Fluid mechanics is fundamentally important to several aspects of the design of sustainable and resilient urban environments. The flow pattern in an urban canopy for example determines pedestrian wind comfort, urban heat island effects and thermal comfort, air quality and optimal building ventilation strategies, and wind loading on buildings. Computational fluid dynamics (CFD) provides a unique tool to study these problems because of its capability to provide a complete solution for the flow field in complex configurations. However, the significant variability and uncertainty in the operating and design conditions poses a challenge when interpreting results as a basis for design decisions. Our research therefore aims to develop modeling frameworks that can quantify the uncertainty in CFD simulation results, and support designers and policy makers in the design of sustainable building and cities.
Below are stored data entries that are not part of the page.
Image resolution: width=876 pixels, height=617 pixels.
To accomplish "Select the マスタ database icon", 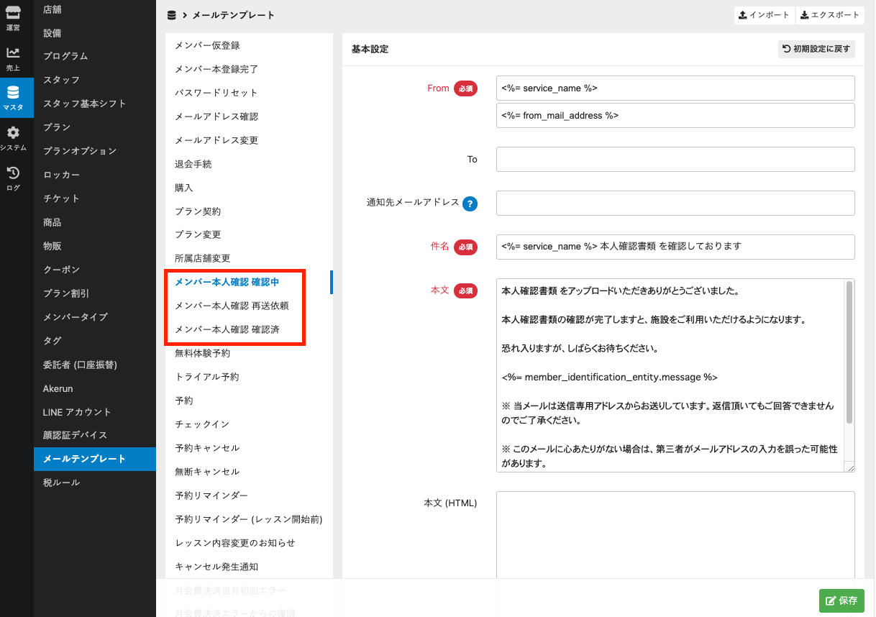I will pos(13,97).
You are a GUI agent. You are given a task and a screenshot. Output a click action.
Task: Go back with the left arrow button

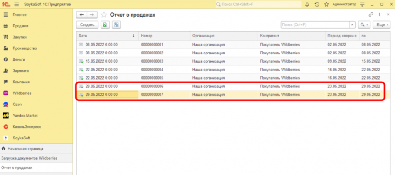pos(81,15)
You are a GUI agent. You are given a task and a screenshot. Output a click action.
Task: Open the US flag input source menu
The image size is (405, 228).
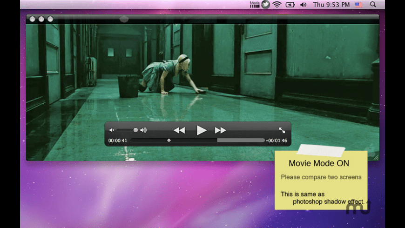tap(358, 5)
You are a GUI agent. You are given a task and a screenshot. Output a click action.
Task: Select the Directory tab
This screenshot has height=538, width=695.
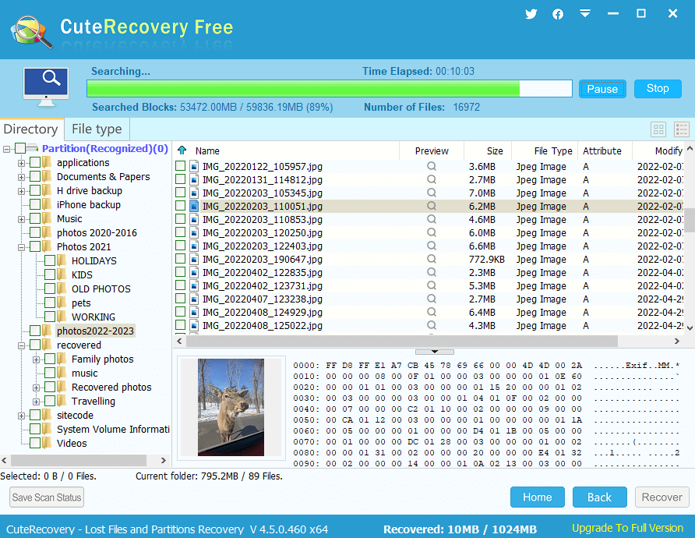[x=30, y=129]
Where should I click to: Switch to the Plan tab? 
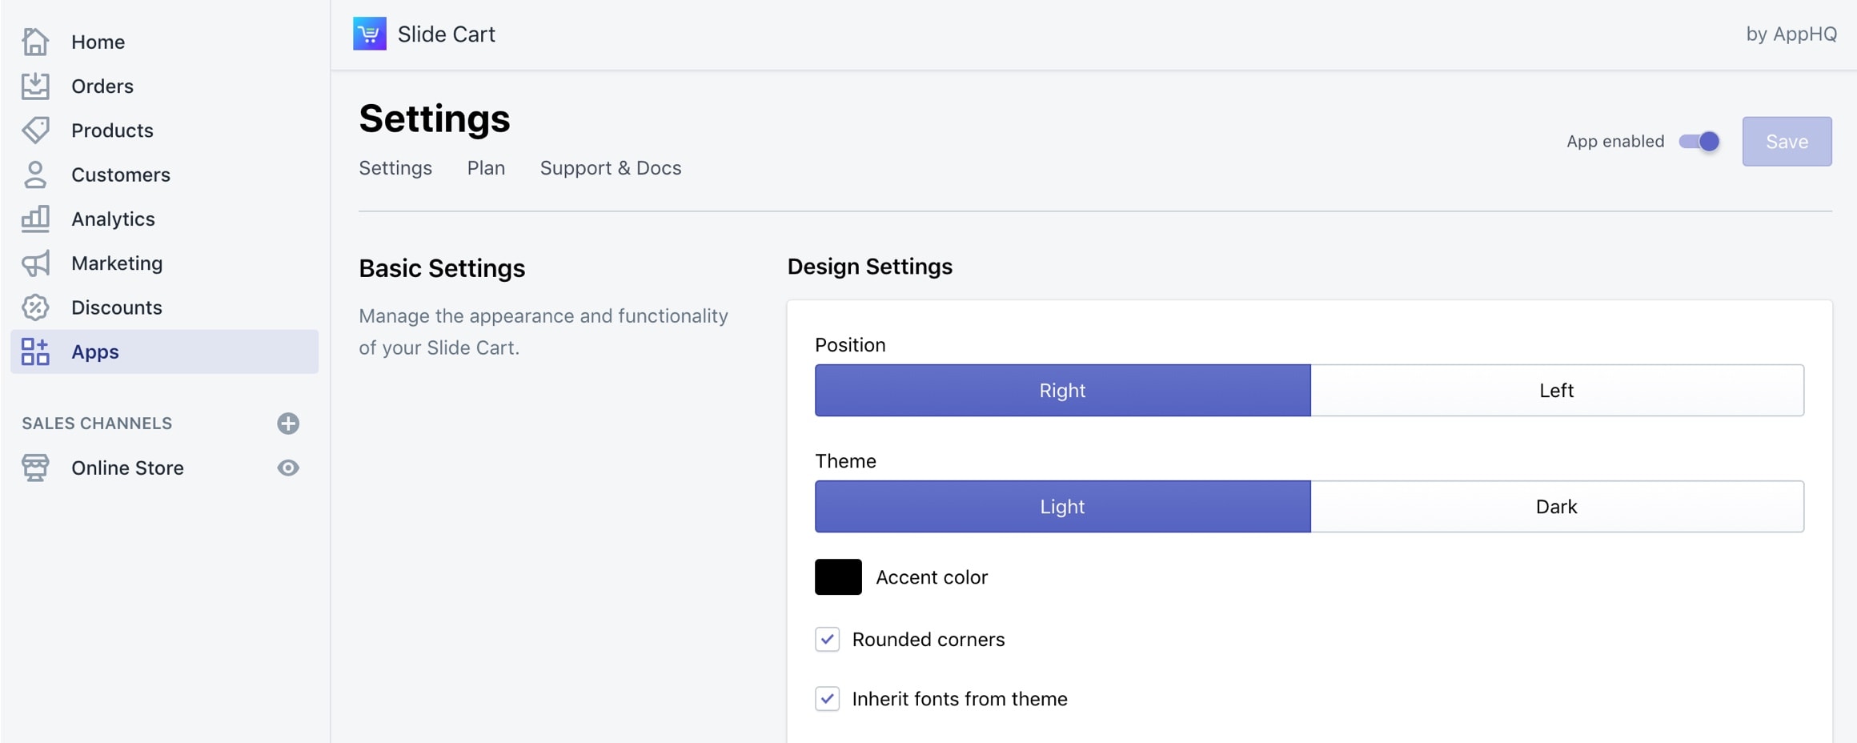coord(486,168)
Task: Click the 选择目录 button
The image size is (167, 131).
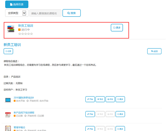Action: (17, 4)
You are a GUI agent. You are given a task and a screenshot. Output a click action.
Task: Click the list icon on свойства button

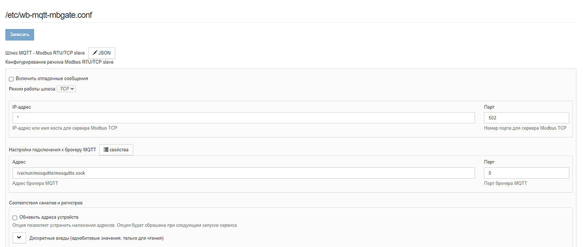[107, 150]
The definition of boundary conditions for CFD simulations of urban dispersion is a major challenge, since they are determined by atmospheric conditions that are highly variable and uncertain. This project aims to improve the predictive capabilities of environmental flow simulations by quantifying the effect of these uncertainties on the simulation outcome.
Natural ventilation has the potential to significantly reduce energy consumption in buildings, but the design of a robust natural ventilation system remains a challenging task. The goal of this project is to develop a multi-fidelity computational model that enables predicting the performance of natural ventilation systems, and to validate the results with measurements from the Y2E2 building.
Turbulent heat transfer modeling
Turbulence and turbulent heat or scalar transfer are essential processes in many fluid dynamics problems relevant to sustainable urban environments. The objective of this project is to develop a turbulence model form uncertainty quantification method for RANS simulations with heat transfer.
Wind and Air Quality Measurements
Acquiring field measurement data for validation is of fundamental importance to our overall research goal. In addition, the rapid increase in urban sensing network capabilities creates exciting opportunities for using data assimilation methods to reduce uncertainty in the predictions. This project therefore aims at implementing an array of sensors for wind, temperature and air quality on Stanford’s engineering quad.